I am at my house 1 mile from SLP eathing lunch and watching the green water, no weed, and small surf. Wind out of the north at 10mph.


----------



## lipjerker (Apr 27, 2012)

*water condition late in the day*

About a billion birds started diving on bait straight out from my house. I strapped on my gear took a hand full of arties and attacked. Did I take a beating. The rip tide is really bad, could not make it to the birds which were on the edge of the green water. I'm 6'3" and the second cut was deep. I barley made it across without getting sucked to oblivion. Wave hight was around 2 ft, but when your standing to your chest they are well over your head and smacking you every chance they get. 
I will try again in the morning, or maybe even later this evening if the green water comes back in range.


----------



## medgecko (Apr 21, 2012)

lipjerker, don't turn this into a tearjerker ... be careful out there


----------



## mlinger (Jun 21, 2007)

My wife and I fished the rock groins on the seawall Sunday evening. We arrived about 6:15 pm. Water was in great shape. Perfect sandy-green and raft after raft of mullet. lots of bait in the water but no fish. The wife was fishing a live shrimp under a popping cork and landed 1 trout that went 14 3/4" inches. I was fishing Carolina rig with live shrimp and caught several hard heads, 1 croaker, and 1 undersized trout. Guy next to us was fishing a long line with large mullet and caught two small sharks.
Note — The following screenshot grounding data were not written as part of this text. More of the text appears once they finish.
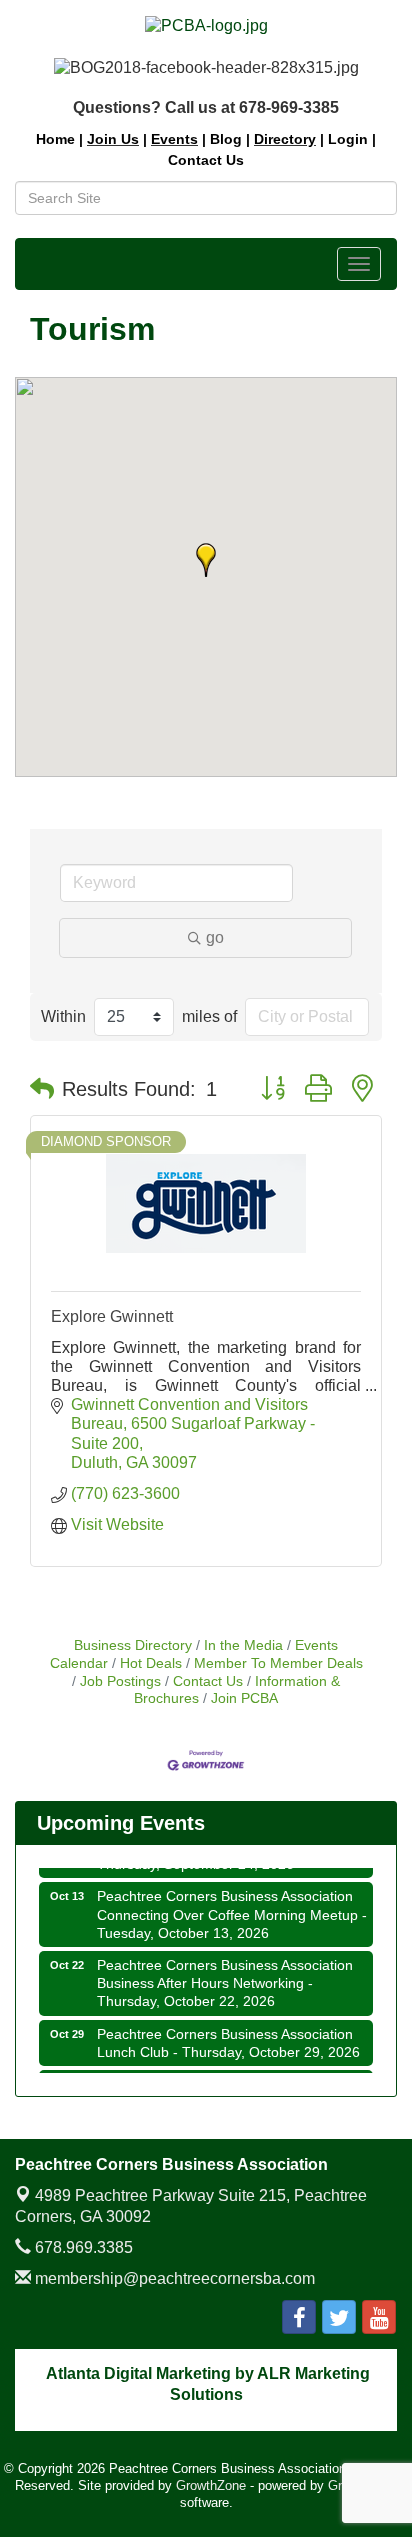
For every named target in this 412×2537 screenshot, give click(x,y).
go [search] (215, 937)
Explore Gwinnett (112, 1316)
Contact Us (208, 1681)
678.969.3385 (82, 2247)
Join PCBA (244, 1698)
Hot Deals (151, 1663)
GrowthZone (211, 2485)
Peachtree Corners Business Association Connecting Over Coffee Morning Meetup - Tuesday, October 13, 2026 (232, 1908)
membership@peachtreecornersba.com (173, 2278)
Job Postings (120, 1681)
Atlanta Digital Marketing (138, 2373)
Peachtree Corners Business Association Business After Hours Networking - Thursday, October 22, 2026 (225, 1977)
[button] (206, 560)
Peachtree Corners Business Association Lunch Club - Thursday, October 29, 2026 (228, 2037)
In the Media (243, 1645)
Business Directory (133, 1645)
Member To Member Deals (278, 1663)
I would guess both were under 24 inches. 
I'm headed back in the morning.


----------



## mlinger (Jun 21, 2007)

I forgot to mention that seaweed was basically nonexistent.


----------



## lipjerker (Apr 27, 2012)

Hey Medgecko,
Thanks for your concern. I have been wading the beach front since I was a little kid down here and the one thing I have never done is to disrespect the big pond. When it rips like yesterday I get out. 
Today was a different story, got up looked out and perfect. swilled some joe down and strapped on my gear, threw red, w/white tail assasins and strung 6 keepers by 8:30 also lost 6, go figure....Nothing big, just keepers, 15 1/2-18 1/2 no studs. It has been perfect all day. Just waiting till close to dark to hit em again. Need some tidal movement. right now it slack.
Thanks again for your safety concerns, I appreciate it.


----------